La sanación interior
En la infancia, los padres, muchas veces, hacen de escudo para que los hijos no sufran. Pero llega un momento en la vida en que nos alcanza el verdadero dolor, y allí no están mamá y papá para cubrirnos. De niño, si te caías de la bicicleta, te raspabas la rodilla y, en una semana, aquello había pasado. De mayor, te visitan dolores que vienen para quedarse.
Vete en paz y queda curada de tu enfermedad. Si Cristo sanó enfermedades corporales, aquello era símbolo de la verdadera sanación: la interior. A quien ama a Jesús, la enfermedad, si no resulta sanada, lo lleva al cielo. Pero las heridas más sangrantes son las del corazón y el alma.

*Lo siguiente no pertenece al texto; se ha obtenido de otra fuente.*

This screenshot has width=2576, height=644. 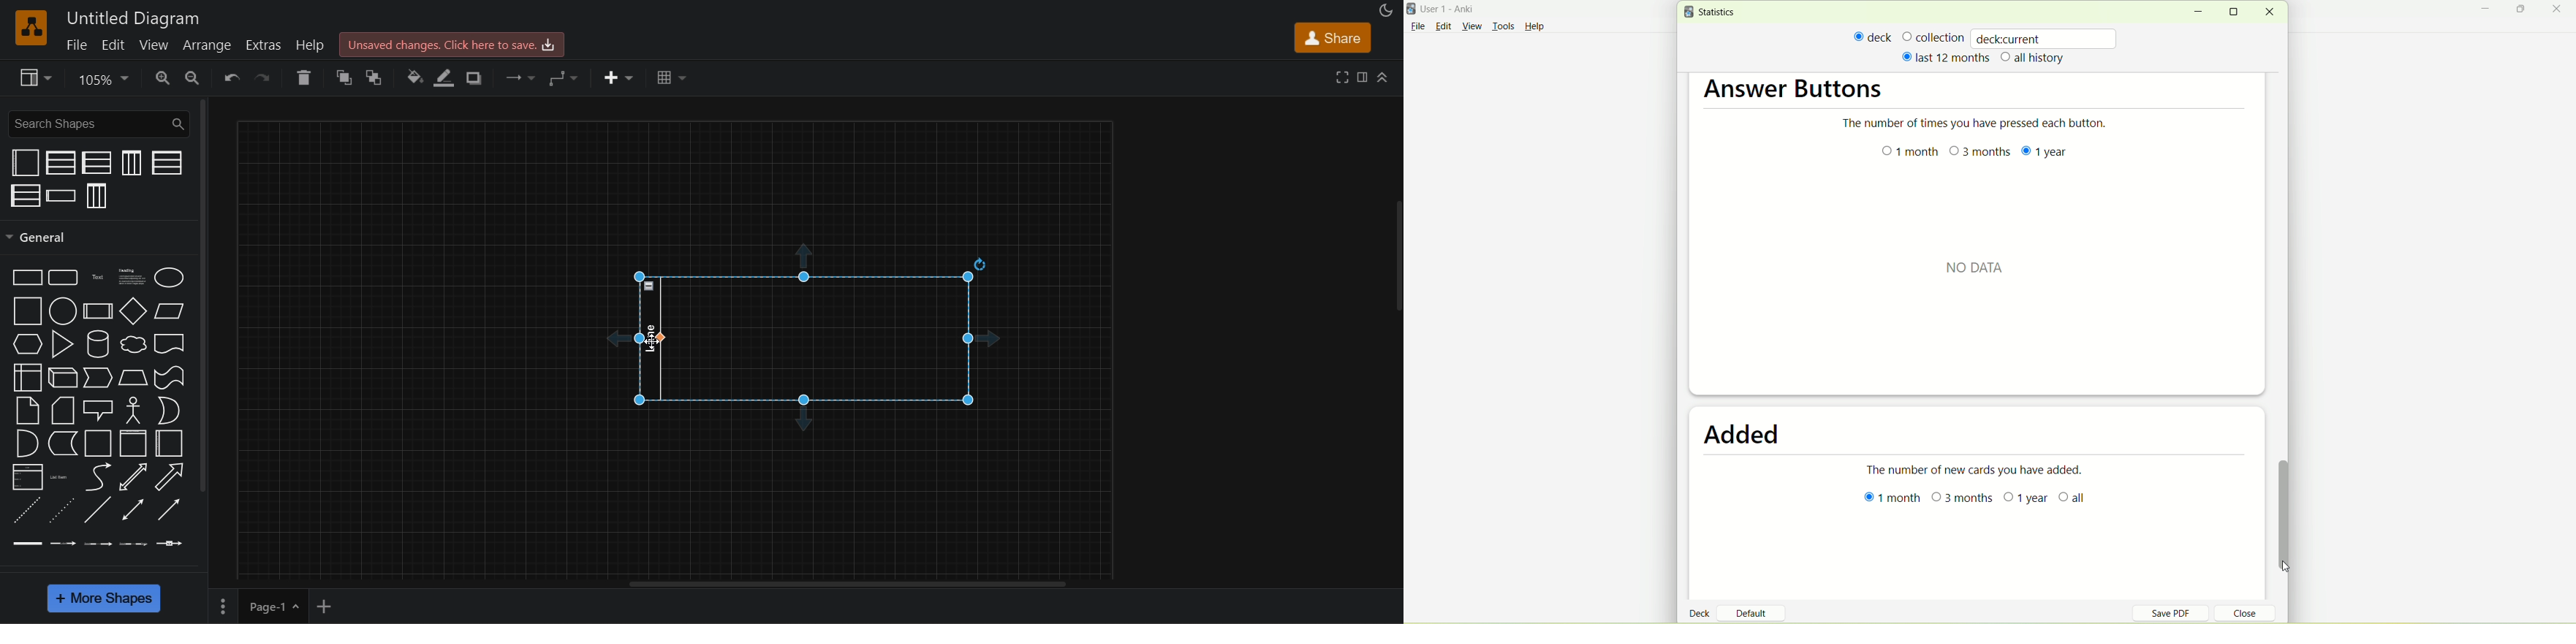 What do you see at coordinates (61, 510) in the screenshot?
I see `dotted line` at bounding box center [61, 510].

Soledad, angustia, preocupación… Eso nos mata por dentro. Y entonces nos arrodillamos ante el crucifijo, y encontramos al Compañero. El corazón traspasado del Señor aquieta nuestro corazón afligido y, de repente, nos sorprendemos diciendo: «¡Da gusto sufrir contigo, Jesús!»
¿Y qué te diré de las heridas del alma, los pecados? Nos postramos ante el sacerdote, y, en cada absolución, la sangre de Cristo nos purifica. Salimos como niños recién nacidos.
Por eso aclamamos: «¡Tú que has sido enviado a sanar los corazones afligidos!»